Articles follow the template of 6 Bizarre Forms of Discrimination That Can Lose You a Job and 5 Complaints About Modern Life (That Are Statistically B.S.) - a wonderful alternative to the filler-laden "top 10" circuit. Most of them are pretty good, and the headlines always lead readers to clicking several more each time.
But I recently came across a piece on overrated future technologies entitled 5 Awesome Sci-Fi Inventions (That Would Actually Suck) and it started strong with flying cars and jet packs representing untold danger to the casual user, but it finished off with a classic Luddite fallacy when it said matter replicators would destroy the economy.
Matter replicators are machines that craft objects on command, from lumps of coal to artificial hearts. Prosperity would explode, but the author warns:
There are two charges here. Replicators would both destroy jobs and significantly change society. Both are true.

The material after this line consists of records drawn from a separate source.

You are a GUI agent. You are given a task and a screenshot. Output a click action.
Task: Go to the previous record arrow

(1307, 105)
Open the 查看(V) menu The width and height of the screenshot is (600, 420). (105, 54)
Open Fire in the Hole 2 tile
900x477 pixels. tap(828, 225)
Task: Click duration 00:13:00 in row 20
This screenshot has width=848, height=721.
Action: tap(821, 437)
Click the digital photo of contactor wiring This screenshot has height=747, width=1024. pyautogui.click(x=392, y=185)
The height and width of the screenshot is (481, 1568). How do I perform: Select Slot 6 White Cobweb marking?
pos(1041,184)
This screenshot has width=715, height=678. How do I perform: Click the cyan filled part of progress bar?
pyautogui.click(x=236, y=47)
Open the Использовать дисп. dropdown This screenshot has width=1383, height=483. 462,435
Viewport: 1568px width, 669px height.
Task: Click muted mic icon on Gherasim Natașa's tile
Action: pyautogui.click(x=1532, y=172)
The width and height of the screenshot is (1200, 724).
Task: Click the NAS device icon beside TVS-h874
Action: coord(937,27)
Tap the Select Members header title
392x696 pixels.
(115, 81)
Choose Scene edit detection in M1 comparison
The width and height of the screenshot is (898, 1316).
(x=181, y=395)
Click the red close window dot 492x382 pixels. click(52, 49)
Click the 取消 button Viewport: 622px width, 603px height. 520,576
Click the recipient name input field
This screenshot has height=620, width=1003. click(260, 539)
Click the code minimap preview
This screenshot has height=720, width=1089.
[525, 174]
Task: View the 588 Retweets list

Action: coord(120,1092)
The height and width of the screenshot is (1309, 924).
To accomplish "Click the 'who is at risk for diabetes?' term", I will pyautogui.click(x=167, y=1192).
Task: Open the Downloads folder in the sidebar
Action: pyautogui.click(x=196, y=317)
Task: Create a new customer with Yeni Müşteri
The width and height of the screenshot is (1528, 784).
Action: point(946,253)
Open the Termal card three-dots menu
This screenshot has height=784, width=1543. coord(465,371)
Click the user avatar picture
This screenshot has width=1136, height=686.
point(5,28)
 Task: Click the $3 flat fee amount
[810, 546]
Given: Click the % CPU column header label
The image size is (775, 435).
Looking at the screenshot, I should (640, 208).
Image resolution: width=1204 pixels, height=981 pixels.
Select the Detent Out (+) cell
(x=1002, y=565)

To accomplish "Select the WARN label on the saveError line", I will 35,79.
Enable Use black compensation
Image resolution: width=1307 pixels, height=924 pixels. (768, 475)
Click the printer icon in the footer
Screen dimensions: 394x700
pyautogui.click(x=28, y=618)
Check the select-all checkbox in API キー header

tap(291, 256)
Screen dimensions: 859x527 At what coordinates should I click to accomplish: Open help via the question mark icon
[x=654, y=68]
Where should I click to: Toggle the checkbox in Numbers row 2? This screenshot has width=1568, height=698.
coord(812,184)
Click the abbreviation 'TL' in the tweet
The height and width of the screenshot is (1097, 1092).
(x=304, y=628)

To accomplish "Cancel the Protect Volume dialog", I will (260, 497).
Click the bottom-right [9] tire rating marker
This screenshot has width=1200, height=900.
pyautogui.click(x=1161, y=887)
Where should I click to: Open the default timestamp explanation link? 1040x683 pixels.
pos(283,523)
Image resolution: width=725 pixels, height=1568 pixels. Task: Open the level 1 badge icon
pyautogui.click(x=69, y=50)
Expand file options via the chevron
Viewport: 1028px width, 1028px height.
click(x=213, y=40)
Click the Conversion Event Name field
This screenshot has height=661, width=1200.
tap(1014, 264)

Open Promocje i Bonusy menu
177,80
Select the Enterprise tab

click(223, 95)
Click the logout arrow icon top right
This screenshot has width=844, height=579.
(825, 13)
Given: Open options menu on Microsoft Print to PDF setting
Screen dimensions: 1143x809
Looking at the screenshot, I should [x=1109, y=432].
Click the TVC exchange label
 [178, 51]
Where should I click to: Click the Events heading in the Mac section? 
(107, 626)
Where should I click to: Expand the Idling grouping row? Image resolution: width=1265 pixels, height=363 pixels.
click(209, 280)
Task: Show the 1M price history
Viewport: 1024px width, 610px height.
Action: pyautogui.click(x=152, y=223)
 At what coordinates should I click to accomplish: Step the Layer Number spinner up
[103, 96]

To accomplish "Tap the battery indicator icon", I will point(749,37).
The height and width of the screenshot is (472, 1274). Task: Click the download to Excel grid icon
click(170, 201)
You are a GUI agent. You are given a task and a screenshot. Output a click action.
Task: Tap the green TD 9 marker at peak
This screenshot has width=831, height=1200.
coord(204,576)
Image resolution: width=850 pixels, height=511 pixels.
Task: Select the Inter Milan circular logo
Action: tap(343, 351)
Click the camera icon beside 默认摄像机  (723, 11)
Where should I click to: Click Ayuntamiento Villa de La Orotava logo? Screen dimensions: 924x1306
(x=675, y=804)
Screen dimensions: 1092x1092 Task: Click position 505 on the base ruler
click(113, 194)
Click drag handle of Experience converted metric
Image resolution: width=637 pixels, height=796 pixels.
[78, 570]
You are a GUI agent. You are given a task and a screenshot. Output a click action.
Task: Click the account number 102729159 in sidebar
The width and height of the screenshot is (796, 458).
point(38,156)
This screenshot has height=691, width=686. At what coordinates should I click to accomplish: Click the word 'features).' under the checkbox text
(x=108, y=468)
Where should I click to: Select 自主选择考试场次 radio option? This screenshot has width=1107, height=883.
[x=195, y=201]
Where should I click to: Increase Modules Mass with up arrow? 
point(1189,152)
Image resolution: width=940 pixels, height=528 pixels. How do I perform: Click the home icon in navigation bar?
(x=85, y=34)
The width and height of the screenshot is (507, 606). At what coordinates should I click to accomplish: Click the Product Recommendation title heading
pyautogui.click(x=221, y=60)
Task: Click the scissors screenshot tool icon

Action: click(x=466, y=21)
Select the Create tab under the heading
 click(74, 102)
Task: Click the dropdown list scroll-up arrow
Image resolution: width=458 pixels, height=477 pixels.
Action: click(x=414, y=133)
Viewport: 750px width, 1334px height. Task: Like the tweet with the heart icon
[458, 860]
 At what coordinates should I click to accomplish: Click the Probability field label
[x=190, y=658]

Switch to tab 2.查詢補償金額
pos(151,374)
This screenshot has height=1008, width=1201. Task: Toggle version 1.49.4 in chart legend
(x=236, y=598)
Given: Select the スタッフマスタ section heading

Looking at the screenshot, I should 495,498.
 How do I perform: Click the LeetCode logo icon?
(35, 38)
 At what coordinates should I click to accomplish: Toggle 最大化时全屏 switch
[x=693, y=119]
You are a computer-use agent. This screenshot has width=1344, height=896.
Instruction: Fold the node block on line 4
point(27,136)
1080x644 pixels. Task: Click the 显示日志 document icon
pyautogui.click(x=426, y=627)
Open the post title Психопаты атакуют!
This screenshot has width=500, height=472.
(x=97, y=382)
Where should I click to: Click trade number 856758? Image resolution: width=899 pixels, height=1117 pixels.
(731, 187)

The bad news is, of course, it would eliminate your job. Your job, and all your friends' jobs, and, well, almost everyone else's. No need for farms or factories or stores. The only people who'd still be working are doctors and the people who make replicators. Oh, wait, you can just have a huge replicator that makes replicators. Nevermind.
It's just as well, even if there were jobs, there would be no way to pay you. You could make bars of gold in your replicator. Yes, we're talking about the utter collapse of the entire basis by which every society has ever existed on the planet.
Preserving the jobs our society currently employs is not a worthy goal, as destroying jobs is progress. Jobs exist to produce things, not to keep people busy, and individuals jobs come and go. The time of blacksmiths came and went, along with phrenologists, court jesters, milkmen, Pony Express riders and explorers. Some of these fields still exist in different forms. Comedians have taken the mantle of the court jester, but their job descriptions are completely different. Explorers will be needed in the colonization of space, but they won't be trained on wooden ships.
So if replicators destroy factory jobs, good. That will free people up to pursue other things society needs. It will also make goods cheap and plentiful enough to allow people to retire earlier. These replicators will probably need resources to operate, and the things they create will still need to be designed. But what if those issues are solved - what if robots gather all the fuel and building materials we need, take care of our sick and protect us from harm, but give us all these things for free without expecting us to do anything in return?
The second part is the changes this would have on our world. File sharing has introduced some major copyright problems. People can copy music, movies and entire books, but matter replicators would let people copy action figures, televisions and automobiles.
It's impossible to know what laws would be introduced, but I would expect buying all of these things would become cheaper and the penalty for copyright infringement would increase, perhaps to the point of serving serious jail time for pirating a car.
As for all currency systems being destroyed by these machines, this just lacks imagination. It's true the ability to conjure precious metals would finally kill all hope of returning to the gold standard (that's a feature, not a bug) but a fiat currency could still exist. Perhaps each dollar bill would have a unique code that is scanned during each transaction, or we would have an entirely electronic currency that doesn't depend on any physical representation.
Or more likely, a technology we have never conceived of would make the idea of an electronic currency seem crude and outdated.
Society is helped, not harmed by rising living standards, abundance and cheap goods. A future with matter replicators would be a better one.
Update: Jeremy's comment asked if production of food is so much higher, why aren't we retiring earlier. Shouldn't cheap food make life easier?
Just as a warning, this is not a "zeroed" graph so it makes a stronger case then it should with an artificial Y axis.
We do have cheaper food, as well as most products. The difference is that our wants and needs are growing. We are already rich in Victorian England standards, but we new things like computers and iPhones. I am supposing that we will encounter some kind of "singularity" that will let production increase at such a rate that our desires will be met. I may be wrong about this, of course, and our desires could continue to grow.